A few years ago, back when bit.ly was free and you could see anyone’s click-through stats just by sticking a + on the end of the link, we ran a small experiment. One of us spent a summer looking at hundreds of bit.ly links posted by artists promoting their own ticket sales. Because we also had access to the ticket sales data in real time, we could match the clicks to actual purchases. Not just engagement — money in the door.

What we found was uncomfortable, in a useful way.

When artists posted moody, stylistic photos of themselves — the carefully-lit black-and-white portrait, the dramatic backstage shot, the artful hand-on-microphone close-up — they got a lot of likes. People love that stuff. The like-to-impression ratio was great. The follower count went up. And the click-through rate on the ticket link was poor, and the sales were poor.
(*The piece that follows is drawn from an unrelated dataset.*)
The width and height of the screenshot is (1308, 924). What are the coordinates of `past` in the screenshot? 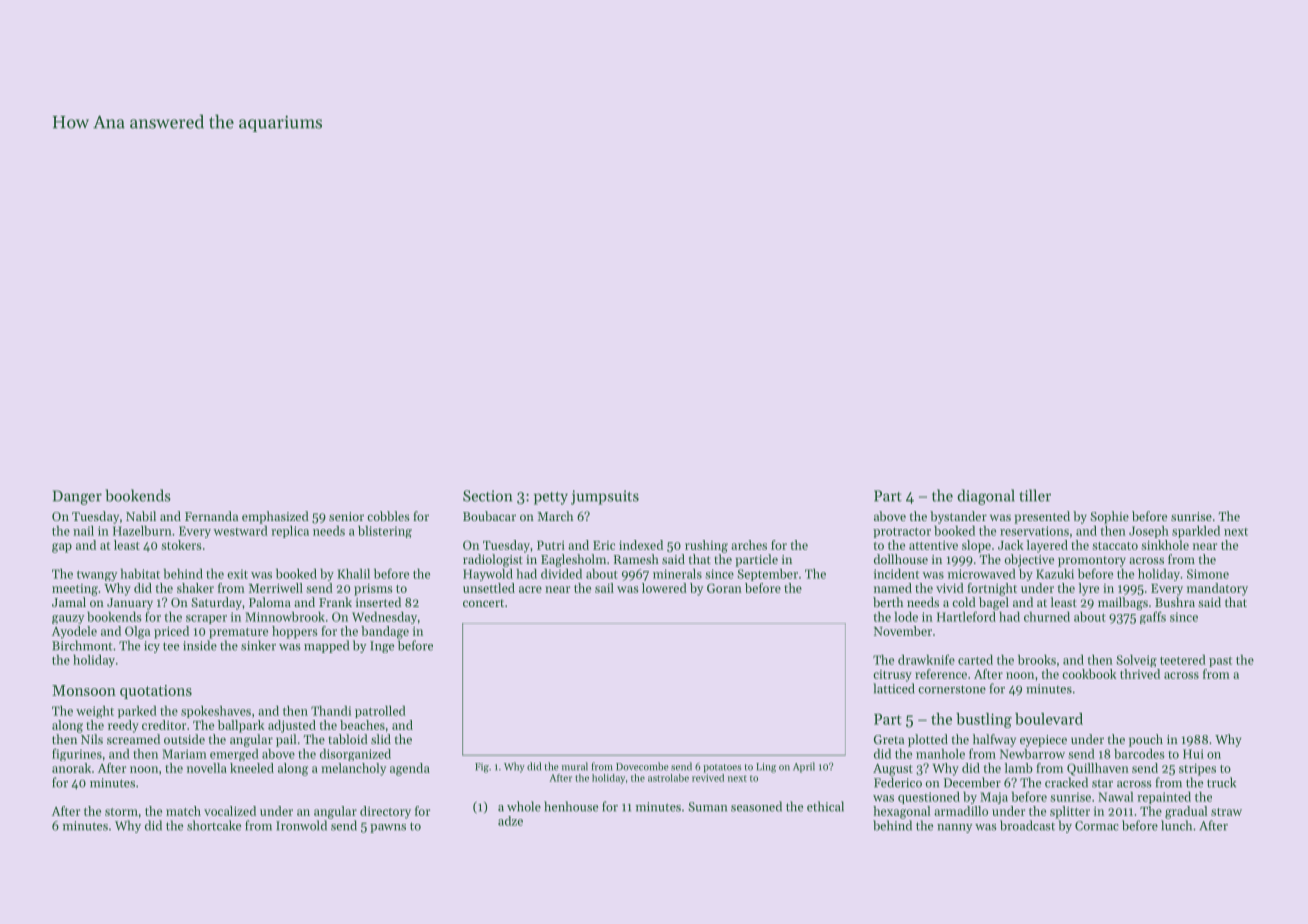 It's located at (1220, 661).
When artists turned the camera around and posted what the room actually looked like — the crowd, the lights, the energy, the people having a night out — they got fewer likes. The post looked less polished. The follower count moved less. And the click-throughs were dramatically higher, and the ticket sales followed.
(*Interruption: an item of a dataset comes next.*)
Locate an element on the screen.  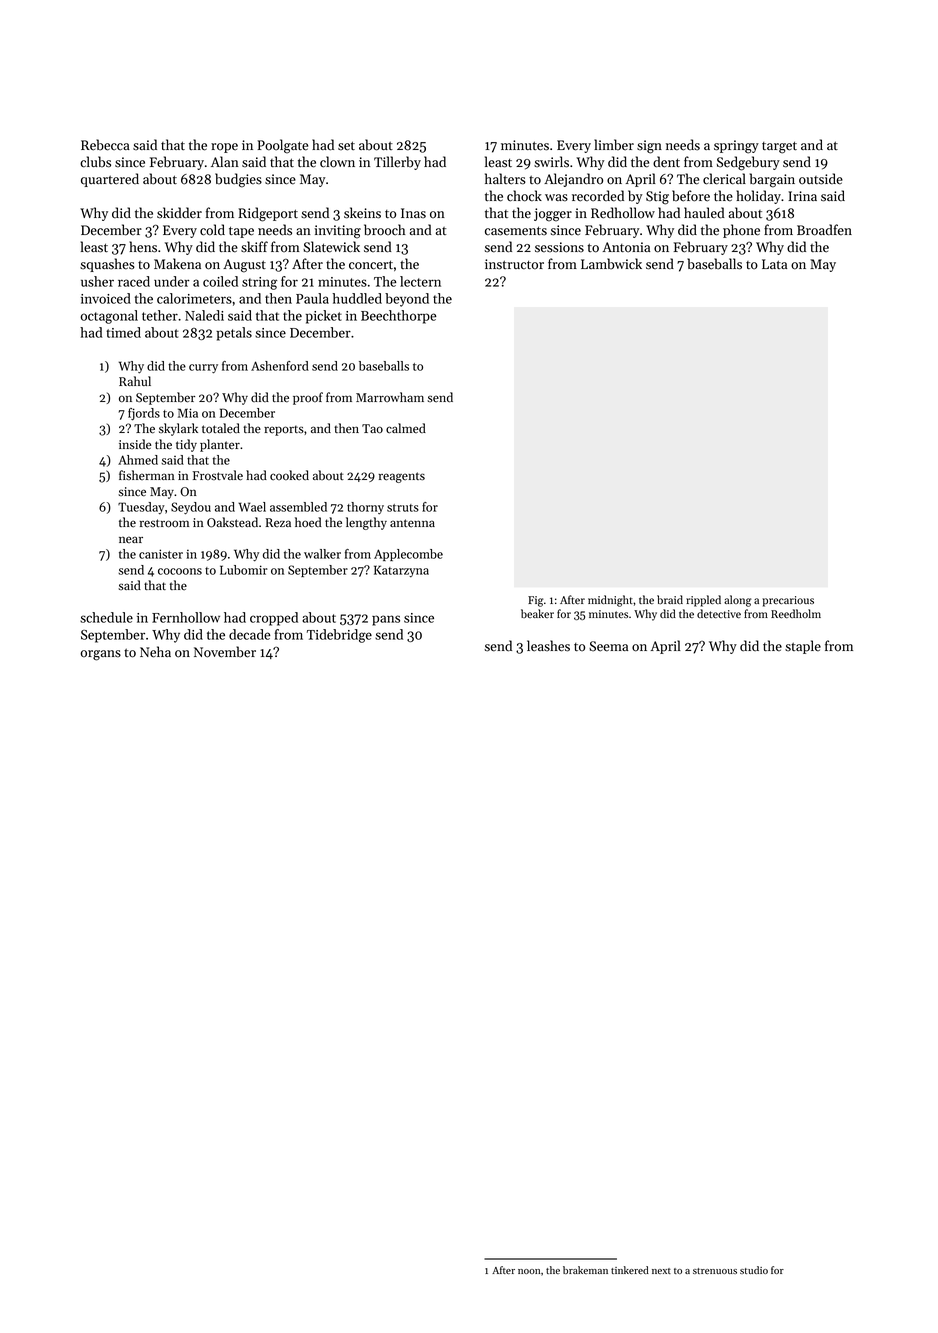
leashes is located at coordinates (548, 646).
The pattern was consistent enough that we stopped treating it as an interesting observation and started treating it as a rule.

The thing you’re selling isn’t you

This is the punchline, and it’s worth sitting with for a moment because most artists actively resist it: the product is not you. The product is being in the audience.
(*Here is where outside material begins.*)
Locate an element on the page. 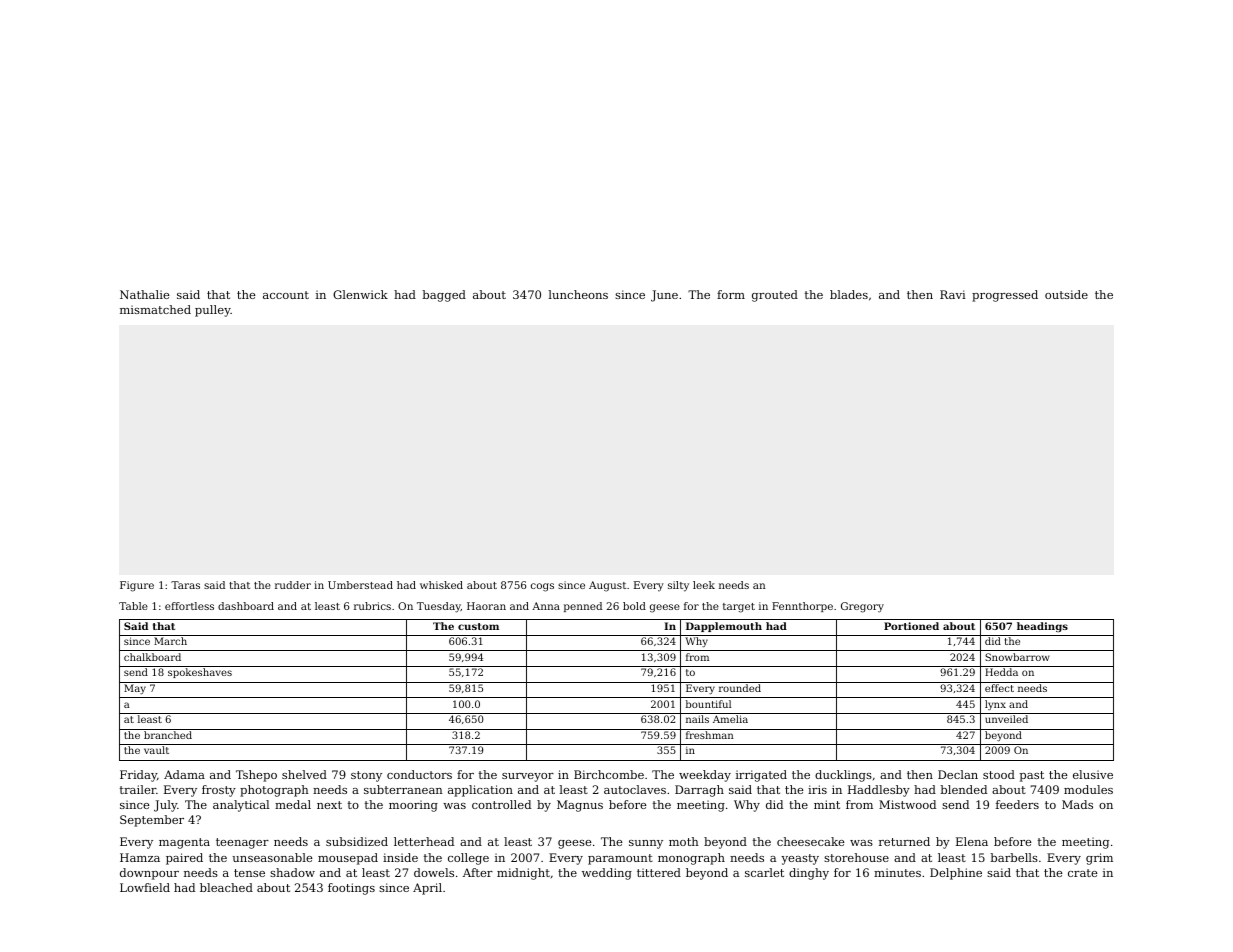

When someone is deciding whether to buy a ticket, they’re not deciding whether they like your face or your hair or your aesthetic. They’re deciding whether they want to be there. They’re projecting themselves into the room. The question they’re asking, consciously or not, is “would I have a good time?”

A polished portrait answers a different question. It answers “is this artist cool?” — and a yes to that question is a like, not a ticket purchase. Liking your photo costs nothing. Showing up costs €25 and a Tuesday evening.

The crowd shot, the room shot, the audience-from-the-stage shot — those answer the question the buyer is actually asking. They show what the experience looks like. They give the viewer somewhere to mentally place themselves.

Why this is hard

Posting the artful self-portrait is much more comfortable than posting a video of the back of three hundred heads. The portrait is about you, controlled by you, lit the way you like. The crowd shot is messy, off-balance, full of strangers, and feels like it’s not really “your” content. It’s the venue’s content. It’s the audience’s content. It’s everyone’s content.

That discomfort is the whole point. If you wouldn’t post it because it doesn’t feel like yours, that’s exactly why a stranger watching it can mentally walk into it. There’s room for them in it. The portrait has no room — it’s full of you.

What to actually do

You don’t have to stop posting portraits. But if you’re trying to sell tickets — meaning, if there’s a bit.ly or a tickets.com or a venue link in the post — pair the link with content that shows the experience, not the artist.

Some practical things that work:

  • Crowd shots from the stage during the actual show, posted same-day. Even a phone clip of the front row singing along is gold.
  • B-roll from soundcheck that shows the venue filling up, the lights coming on, the bar in the background.
  • Short clips of the audience reacting — laughing, dancing, hands in the air. Sound off, captions on, three to ten seconds.
  • The walk to the venue. People in line. The marquee. The neon sign over the door. The whole pre-show ritual of showing up.
  • A photo from the perspective of a punter, not the artist. Eye level, in the crowd, looking at the stage.

The portrait can stay on the grid. Just don’t expect it to do work it’s not built for.

The wider point

Likes are a measure of how good a post is at being a post. They are not a measure of how good a post is at selling a ticket. These are very different jobs, and it’s possible — common, actually — to be excellent at one and bad at the other.

If your goal is reach, post what gets liked. If your goal is sales, post what makes a stranger imagine themselves in the room. They’re rarely the same image.